Given the importance of granularity in producing accurate risk models, it is surprising that many insurance companies take "safe harbor" in economic scenarios that are provided by regulators or parent companies.
While these scenarios may provide an adequate measure of aggregate risk exposure, they do not model the individual securities held and should not be used for risk management. For example, insurers using these safe harbor scenarios in the recent market downturns with extremely high volatility have significantly understated the value of implied guarantees for variable annuity guaranteed minimum benefits.
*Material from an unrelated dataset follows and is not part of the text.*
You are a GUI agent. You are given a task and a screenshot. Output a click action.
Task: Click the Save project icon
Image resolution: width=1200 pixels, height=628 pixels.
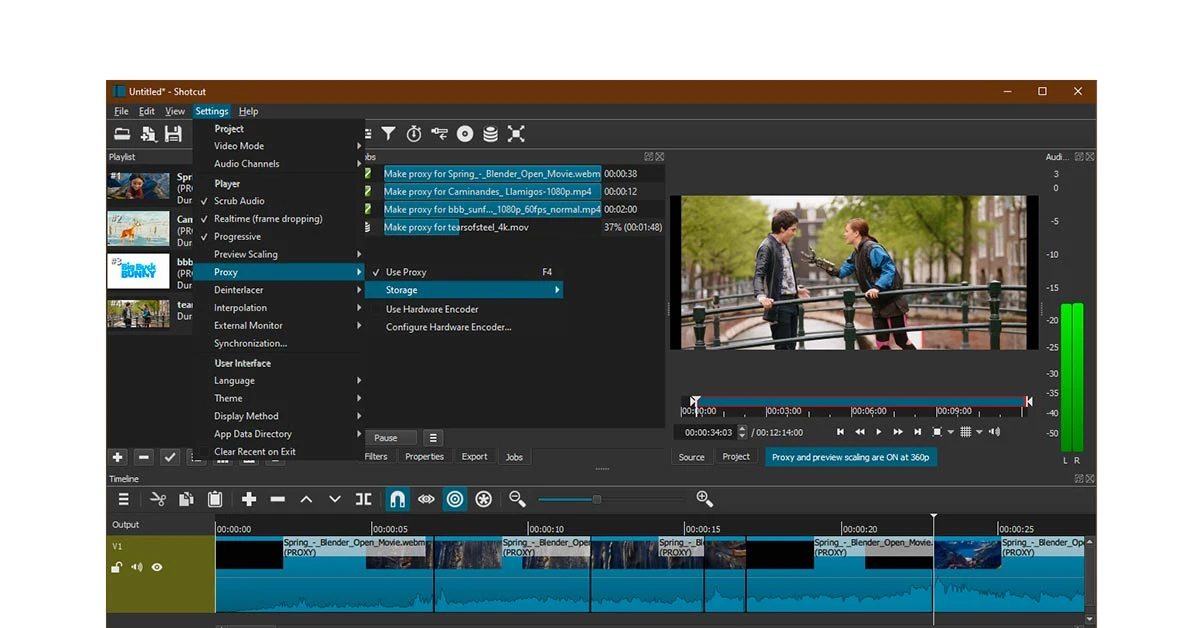[x=175, y=133]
This may be distorting financial reporting and capital adequacy of come insurers.
STOCHASTIC MODELING TOOLS
Insurers can take the output from the ESG models--projections of the economy and financial markets external to a company--and best apply them to their company's risk exposures through a stochastic simulation tool that faithfully represents the risk management practices of the firm. A whole-company model supports aggregation of data within complex business structures.
Corporate risk managers today are demanding many of the same key features in a stochastic modeling tool requested by industry regulators. These include the ability to:
--model all business segments on the same platform
--model interdependencies between business segments
--model dynamic management behavior
--store output at detailed level, allowing full drill-down analysis of results
--view the model in all its transparency while discouraging or preventing internal code manipulation
--view the company at the level of the enterprise or the individual line
--present output in both economic (fair value) and accounting-based views
For the insurance business that has significant embedded market risk, such as variable annuities or products with benefits tied to long-term inflation, the use of an integrated risk platform helps to mitigate common problems faced in these sectors.
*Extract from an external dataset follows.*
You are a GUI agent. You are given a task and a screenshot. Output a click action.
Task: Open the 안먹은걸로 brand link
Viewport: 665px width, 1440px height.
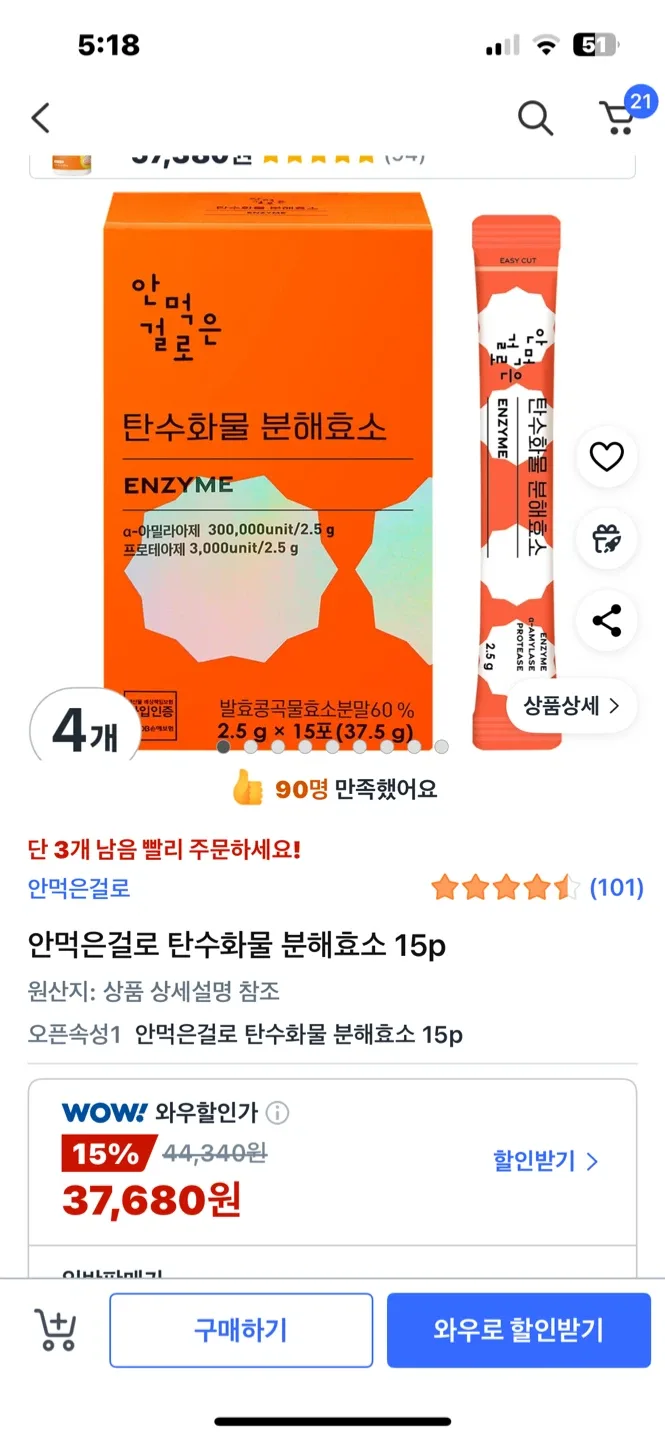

For example, an integrated platform uses the same methodologies and controls for daily management of the business and regulatory reporting. All uses of the platform are driven by a common set of assumptions and are stored in a common data repository. Additionally, all uses of the platform should be based on the same high-quality ESG, which facilitates focusing on the full set of risks in all risk management activities.
When it comes to choosing the right risk management system, the modeling tool is only one piece of the puzzle. Another important component is ensuring that the corporate culture avoids the typical silo approach to running a business--essential to a successful implementation.
Enterprisewide risk management and business performance management work hand-in-hand, along with implementation of the right tools.
If this approach is taken, companies will indeed be better prepared as they enter 2009, especially in terms of minimizing unnecessary risk and maximizing the prospects for long-term success.